Марк Захарович нечасто посещал Ниццу. И в этот раз, видимо, воспоминания нахлынули на него. Он был необычайно молчалив, задумчив. Расставаясь, он сказал мне: «Смотрю на свои картины и думаю, почему они здесь. Знаете, я всегда был немного безумным человеком, не таким, как все. Франция для меня после Рима была великим магнитом, огромным манящим собранием талантов. Помимо этого французов всегда отличал большой вкус. В России того времени преобладали серые, коричневые тона, а я мечтал о синей птице, хотел видеть в своей палитре прозрачные, светлые, яркие и сочные краски». Самооправдание человека, надолго покинувшего родину, приступ ностальгии, спровоцированный недавней поездкой в Москву и Ленинград? Скорее всего, и то, и другое. И тем не менее объяснение остается неполным. Главная черта личности Шагала как человека – не конъюнктурные «приступы» патриотизма, столь знакомые мне, в частности, из многолетнего опыта общения с некоторыми разжиревшими за рубежом соотечественниками, а глубинная, если хотите – органическая преданность родине, ее истории, людям, природе, культуре. Это – подлинная преданность. Она не растворяется в богатстве, не подменяется известностью, даже всемирной. Именно таким «не растворенным» и «не подмененным», подлинным был патриотизм Шагала.
Пишу и думаю: а ведь к такому выводу я пришел не сейчас, а гораздо раньше, много лет назад. И вспомнил еще одну встречу с Шагалом в Париже, на его квартире. Но прежде чем рассказать о содержании беседы, несколько, так сказать, «бытовых» деталей.
Парижская квартира Шагала находилась на набережной Анжу (остров Сен-Луи), в доме № 3181
, построенном в XVII веке. В подъезде вошедшего встречала мрачная статуя: то ли святая, то ли грешница. Ступеньки лестницы, ведущей вверх, крутые и стертые. Все перекрытия сделаны из толстых бревен, способных пережить века. В доме нет лифта. А Шагал жил на втором (французском), то есть на третьем (русском) этаже.Валентина Григорьевна рассказывала: «Я готова была оплатить не только сооружение, но и эксплуатацию лифта. Однако жители дома возражали. Почему? Модернизация здания сделала бы его более комфортабельным, а это в Париже неизбежно приводит к росту квартплаты». Вот и вынужден был художник делить неудобства своего средневекового жилья с экономными жильцами и в периоды своего пребывания в Париже подниматься по крутым лестницам времен Его Величества Людовика XIII.

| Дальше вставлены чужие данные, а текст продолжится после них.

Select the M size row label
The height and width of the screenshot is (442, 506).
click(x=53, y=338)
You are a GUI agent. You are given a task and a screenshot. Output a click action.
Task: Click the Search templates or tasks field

Сама квартира – небольшая, скромно обставленная, но уютная и тихая. Городской шум не мешает здесь думать и говорить. Вспоминаю одну такую беседу 18 мая 1975 года. Вспоминаю не случайно. Разговор шел на очень интересную тему: живопись и жизнь. «Живопись – это не тщательно отделанная, причудливая, искусственная вещь. Это обычная деятельность. Естественная. Как настоящая поэзия. Посмотрите на Гоголя, на Чехова. Чехов показывает жизнь в России такой, какой он ее видел. И живопись – это жизнь плюс глубокое знание цвета». Эти слова Шагала я прочитал в его интервью журналу «Экспресс». Мне показалась замечательной формула художника, раскрывающая истоки его творчества: жизнь и цвет. Я сказал это Шагалу и протянул ему альбом Ильи Сергеевича Глазунова. Художник внимательно рассматривал картины своего московского коллеги. Молчал. Думал. И затем сказал: «Слишком волнуется. Надо поспокойнее. Что-то есть у него от Рериха, от Васнецова, от икон. Идилличен и слишком литературен, но талантлив».